Roman Workbenches Letterpress Edition
By Christopher Schwarz
The first workbenches we know of were built by the Greco-Romans, and these benches were decidedly different than modern benches. Many are low – about knee-high – have no stretchers between the legs and use a series of pegs or nails for workholding.
“Roman Workbenches” explores this early form using paintings, engravings, writings and a surviving example from a Roman fort in Saalburg. The author built a low Roman bench for the book and spent much of 2016 decoding its workholding with some surprising findings.
In addition, the author built a taller bench from the Holy Roman Empire that wedded a typical Roman workbench undercarriage with the first-known combination of a tail vise and face vise. The tail vise and face vise are unlike modern vises and offer some surprising advantages.
The book tells the sometimes twisting and personal tale about researching these benches, sorting out inaccurate information and learning to use the benches without instructions from long-dead Roman woodworkers or German writers.
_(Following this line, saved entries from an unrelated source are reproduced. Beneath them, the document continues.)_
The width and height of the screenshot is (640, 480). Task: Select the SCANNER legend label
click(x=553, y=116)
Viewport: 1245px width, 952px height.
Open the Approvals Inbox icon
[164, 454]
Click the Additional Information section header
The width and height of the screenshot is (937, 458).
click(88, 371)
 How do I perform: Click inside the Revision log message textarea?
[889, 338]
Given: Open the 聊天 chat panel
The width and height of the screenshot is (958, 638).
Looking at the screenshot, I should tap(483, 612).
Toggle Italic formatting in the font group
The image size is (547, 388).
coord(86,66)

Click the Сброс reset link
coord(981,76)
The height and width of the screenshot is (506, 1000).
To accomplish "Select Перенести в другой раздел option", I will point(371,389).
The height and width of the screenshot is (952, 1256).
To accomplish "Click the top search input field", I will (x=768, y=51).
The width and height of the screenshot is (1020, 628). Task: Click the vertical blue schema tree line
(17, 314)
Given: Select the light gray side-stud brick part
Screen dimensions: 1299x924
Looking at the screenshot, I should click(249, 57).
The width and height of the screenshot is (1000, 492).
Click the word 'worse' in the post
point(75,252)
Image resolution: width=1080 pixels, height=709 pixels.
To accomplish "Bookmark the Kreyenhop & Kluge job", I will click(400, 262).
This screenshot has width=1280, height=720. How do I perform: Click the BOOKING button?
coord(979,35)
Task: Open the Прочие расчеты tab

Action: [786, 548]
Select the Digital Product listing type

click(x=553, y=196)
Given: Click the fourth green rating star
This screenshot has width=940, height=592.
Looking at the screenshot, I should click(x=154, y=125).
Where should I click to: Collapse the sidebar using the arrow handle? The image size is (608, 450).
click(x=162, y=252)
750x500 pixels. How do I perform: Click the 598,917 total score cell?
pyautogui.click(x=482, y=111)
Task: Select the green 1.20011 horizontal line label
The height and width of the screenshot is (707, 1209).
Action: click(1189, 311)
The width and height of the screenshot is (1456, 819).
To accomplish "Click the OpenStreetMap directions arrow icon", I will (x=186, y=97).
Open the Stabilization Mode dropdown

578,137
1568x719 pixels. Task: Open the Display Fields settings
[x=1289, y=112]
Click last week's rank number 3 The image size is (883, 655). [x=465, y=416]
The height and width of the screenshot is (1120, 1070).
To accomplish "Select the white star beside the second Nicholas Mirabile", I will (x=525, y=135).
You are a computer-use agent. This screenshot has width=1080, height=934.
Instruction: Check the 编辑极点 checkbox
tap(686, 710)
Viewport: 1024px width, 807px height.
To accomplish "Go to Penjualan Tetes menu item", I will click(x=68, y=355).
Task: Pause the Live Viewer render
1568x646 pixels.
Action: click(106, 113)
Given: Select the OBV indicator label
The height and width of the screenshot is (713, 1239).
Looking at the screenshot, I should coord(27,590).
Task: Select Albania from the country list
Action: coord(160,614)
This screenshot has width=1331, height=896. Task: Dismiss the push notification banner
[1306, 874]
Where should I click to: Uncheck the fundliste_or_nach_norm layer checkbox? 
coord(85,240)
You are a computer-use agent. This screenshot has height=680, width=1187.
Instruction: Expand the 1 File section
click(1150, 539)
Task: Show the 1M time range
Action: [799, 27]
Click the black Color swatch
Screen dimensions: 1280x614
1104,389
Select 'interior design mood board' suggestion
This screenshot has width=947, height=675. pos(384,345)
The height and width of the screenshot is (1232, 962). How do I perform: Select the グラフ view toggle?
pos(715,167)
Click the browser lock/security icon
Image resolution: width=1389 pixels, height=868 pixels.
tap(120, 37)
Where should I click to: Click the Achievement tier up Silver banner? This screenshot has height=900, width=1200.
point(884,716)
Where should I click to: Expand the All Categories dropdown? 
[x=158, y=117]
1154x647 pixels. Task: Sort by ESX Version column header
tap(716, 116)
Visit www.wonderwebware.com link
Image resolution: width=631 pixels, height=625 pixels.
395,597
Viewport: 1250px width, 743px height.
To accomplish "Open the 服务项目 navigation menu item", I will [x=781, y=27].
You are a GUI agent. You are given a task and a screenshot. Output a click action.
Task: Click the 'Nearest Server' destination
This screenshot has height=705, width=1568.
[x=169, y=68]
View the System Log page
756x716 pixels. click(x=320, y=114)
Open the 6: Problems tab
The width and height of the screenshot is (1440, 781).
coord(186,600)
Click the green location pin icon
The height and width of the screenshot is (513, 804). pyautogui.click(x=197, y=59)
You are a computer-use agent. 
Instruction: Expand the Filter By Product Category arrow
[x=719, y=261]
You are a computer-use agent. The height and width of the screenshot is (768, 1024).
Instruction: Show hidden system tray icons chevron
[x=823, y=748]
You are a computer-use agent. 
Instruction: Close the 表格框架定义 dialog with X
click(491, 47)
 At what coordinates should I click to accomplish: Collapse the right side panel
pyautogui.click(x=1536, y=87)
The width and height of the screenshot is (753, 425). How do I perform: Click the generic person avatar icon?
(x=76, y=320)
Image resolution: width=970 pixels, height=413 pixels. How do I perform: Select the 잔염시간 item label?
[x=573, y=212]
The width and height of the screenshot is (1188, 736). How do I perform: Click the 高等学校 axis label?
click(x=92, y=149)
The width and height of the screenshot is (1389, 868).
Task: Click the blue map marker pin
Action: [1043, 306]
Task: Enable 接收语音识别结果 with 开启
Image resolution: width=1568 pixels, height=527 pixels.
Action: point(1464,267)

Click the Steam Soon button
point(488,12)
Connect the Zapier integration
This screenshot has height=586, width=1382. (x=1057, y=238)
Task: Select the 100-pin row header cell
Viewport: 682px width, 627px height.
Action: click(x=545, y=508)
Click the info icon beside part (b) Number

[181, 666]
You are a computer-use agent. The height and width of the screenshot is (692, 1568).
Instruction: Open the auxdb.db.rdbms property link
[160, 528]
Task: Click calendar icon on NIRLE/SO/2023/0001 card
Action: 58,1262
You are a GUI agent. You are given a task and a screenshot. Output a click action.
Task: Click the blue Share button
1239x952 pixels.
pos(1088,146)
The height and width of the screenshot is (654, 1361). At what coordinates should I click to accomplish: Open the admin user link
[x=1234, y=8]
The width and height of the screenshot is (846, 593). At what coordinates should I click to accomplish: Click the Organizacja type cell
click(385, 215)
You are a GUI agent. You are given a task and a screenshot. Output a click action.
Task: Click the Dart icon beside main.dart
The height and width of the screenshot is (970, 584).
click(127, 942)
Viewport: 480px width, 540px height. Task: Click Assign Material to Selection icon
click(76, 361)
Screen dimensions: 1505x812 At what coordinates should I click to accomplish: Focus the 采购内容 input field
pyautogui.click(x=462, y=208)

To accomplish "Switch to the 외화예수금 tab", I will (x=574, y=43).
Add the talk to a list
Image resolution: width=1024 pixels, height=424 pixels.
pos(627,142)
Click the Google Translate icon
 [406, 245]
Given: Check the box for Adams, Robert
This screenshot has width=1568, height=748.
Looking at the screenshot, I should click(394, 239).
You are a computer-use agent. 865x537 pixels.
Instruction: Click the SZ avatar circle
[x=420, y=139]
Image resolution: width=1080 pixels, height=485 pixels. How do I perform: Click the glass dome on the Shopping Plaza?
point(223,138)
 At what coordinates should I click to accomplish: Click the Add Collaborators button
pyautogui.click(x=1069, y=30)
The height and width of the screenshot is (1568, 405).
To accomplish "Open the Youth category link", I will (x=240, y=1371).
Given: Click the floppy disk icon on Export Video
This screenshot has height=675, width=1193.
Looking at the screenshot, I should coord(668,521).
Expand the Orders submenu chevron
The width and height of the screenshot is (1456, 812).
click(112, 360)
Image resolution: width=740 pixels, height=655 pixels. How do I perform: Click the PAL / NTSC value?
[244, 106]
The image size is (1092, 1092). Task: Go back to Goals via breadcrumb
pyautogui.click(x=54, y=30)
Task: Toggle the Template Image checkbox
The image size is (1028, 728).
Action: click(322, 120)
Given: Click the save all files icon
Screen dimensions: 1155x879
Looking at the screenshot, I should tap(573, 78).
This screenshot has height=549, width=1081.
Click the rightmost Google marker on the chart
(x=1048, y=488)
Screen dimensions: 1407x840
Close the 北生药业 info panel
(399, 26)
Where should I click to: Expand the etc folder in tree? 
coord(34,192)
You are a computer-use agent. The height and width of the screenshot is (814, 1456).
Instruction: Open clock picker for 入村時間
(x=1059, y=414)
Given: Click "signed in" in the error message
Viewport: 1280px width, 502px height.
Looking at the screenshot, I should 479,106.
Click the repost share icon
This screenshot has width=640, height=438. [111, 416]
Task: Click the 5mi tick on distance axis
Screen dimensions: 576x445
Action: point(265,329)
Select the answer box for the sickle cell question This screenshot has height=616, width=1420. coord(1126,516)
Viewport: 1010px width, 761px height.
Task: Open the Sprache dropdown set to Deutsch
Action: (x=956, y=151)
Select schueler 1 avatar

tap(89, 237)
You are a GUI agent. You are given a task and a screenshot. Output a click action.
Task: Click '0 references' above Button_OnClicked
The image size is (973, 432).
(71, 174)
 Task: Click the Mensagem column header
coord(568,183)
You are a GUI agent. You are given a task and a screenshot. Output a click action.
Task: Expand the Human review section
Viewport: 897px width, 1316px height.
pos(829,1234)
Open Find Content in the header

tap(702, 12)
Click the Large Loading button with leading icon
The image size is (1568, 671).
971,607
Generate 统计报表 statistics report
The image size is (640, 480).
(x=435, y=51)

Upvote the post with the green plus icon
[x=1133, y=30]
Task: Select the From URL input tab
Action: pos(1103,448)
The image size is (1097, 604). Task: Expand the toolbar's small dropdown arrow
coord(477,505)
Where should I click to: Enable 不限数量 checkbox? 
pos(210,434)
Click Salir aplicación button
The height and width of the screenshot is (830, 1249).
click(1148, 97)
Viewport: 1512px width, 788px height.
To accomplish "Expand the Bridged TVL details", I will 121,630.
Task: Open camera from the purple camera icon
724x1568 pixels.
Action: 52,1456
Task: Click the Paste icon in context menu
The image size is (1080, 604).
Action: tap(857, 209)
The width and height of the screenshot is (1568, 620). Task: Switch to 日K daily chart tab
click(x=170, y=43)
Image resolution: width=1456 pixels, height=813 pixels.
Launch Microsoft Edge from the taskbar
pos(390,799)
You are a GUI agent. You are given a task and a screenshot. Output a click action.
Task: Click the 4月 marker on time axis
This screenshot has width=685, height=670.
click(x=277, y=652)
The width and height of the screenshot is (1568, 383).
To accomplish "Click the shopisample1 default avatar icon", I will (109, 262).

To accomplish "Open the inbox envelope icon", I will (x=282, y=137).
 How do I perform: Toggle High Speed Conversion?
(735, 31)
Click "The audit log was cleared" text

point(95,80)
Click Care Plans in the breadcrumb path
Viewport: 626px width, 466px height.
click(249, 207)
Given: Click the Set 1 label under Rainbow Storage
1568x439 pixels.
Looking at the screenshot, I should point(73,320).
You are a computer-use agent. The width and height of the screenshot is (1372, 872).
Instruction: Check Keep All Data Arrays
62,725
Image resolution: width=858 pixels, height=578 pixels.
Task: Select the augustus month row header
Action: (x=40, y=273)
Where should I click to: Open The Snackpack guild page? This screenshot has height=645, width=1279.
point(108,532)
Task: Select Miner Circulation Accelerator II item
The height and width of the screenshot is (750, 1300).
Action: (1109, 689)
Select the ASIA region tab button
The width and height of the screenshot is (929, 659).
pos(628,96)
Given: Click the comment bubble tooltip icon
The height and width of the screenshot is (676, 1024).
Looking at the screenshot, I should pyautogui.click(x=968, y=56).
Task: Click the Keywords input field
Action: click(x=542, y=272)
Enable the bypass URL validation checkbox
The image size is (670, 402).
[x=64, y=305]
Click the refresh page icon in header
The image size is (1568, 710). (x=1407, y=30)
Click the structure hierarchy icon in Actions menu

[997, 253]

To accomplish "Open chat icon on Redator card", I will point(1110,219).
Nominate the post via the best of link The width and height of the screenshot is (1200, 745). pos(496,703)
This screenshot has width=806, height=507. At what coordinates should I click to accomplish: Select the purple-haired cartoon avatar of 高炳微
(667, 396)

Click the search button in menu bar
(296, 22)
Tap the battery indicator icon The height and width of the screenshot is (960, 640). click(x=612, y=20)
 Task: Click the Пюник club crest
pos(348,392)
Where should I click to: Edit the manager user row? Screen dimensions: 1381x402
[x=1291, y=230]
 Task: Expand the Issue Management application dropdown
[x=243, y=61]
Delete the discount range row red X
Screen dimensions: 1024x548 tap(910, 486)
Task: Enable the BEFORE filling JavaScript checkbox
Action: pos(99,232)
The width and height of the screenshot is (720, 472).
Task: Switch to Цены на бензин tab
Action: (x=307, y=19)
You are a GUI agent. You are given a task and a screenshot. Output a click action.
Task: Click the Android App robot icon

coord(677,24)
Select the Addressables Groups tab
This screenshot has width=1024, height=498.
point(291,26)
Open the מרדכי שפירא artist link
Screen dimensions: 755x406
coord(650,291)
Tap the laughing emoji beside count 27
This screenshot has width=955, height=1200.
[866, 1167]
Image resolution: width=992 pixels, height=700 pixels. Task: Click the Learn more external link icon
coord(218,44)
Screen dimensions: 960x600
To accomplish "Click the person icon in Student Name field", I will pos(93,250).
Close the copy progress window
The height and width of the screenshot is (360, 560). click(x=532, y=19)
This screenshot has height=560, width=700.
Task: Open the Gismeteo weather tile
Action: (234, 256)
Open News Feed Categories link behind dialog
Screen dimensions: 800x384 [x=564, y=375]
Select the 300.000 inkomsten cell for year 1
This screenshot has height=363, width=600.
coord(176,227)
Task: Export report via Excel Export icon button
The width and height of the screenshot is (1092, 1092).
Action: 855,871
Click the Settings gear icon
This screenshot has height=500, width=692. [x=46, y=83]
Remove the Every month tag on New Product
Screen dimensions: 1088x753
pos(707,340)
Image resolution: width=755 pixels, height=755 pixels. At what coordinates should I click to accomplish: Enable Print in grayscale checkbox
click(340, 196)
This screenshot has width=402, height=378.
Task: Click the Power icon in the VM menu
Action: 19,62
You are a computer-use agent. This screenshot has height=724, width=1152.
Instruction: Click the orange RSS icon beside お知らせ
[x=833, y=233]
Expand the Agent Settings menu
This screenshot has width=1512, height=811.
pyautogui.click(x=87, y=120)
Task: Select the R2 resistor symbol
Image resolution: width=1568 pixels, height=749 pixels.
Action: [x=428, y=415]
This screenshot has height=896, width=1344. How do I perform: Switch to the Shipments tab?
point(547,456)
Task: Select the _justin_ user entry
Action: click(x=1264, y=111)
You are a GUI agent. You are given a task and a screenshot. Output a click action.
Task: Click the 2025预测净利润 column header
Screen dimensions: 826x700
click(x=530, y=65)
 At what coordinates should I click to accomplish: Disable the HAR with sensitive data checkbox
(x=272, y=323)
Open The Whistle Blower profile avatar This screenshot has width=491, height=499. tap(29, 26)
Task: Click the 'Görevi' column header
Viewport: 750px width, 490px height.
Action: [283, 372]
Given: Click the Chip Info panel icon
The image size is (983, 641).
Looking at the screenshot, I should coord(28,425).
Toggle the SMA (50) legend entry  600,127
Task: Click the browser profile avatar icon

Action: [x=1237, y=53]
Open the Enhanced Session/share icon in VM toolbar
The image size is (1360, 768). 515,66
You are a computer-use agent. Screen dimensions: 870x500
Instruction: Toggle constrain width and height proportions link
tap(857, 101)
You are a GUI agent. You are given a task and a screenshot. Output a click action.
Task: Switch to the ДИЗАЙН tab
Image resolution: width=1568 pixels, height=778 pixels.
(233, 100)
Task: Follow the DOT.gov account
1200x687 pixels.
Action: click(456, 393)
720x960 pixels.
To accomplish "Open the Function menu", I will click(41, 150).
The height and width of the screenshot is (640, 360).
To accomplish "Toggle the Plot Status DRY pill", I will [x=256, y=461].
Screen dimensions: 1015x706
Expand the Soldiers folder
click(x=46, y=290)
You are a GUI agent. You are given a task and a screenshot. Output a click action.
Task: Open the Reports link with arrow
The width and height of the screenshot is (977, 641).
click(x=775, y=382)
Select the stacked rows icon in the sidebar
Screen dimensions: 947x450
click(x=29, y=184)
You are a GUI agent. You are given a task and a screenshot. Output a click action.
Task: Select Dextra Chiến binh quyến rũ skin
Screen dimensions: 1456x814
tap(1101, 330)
The book is decidedly PG-13 as it deals with some sexual matter – thanks to the Romans – swordplay, male genitals, urination and carnal affections for a bull.
The 6” x 9” book is 64 pages, hardbound and covered in cotton cloth. Like all Lost Art Press books, it is produced entirely in the United States.
“Roman Workbenches” was printed letterpress by Steam Whistle Letterpress in Newport, Ky., and bound by Acme Binding in Massachusetts. All customers who purchase the letterpress book also receive a pdf of the book.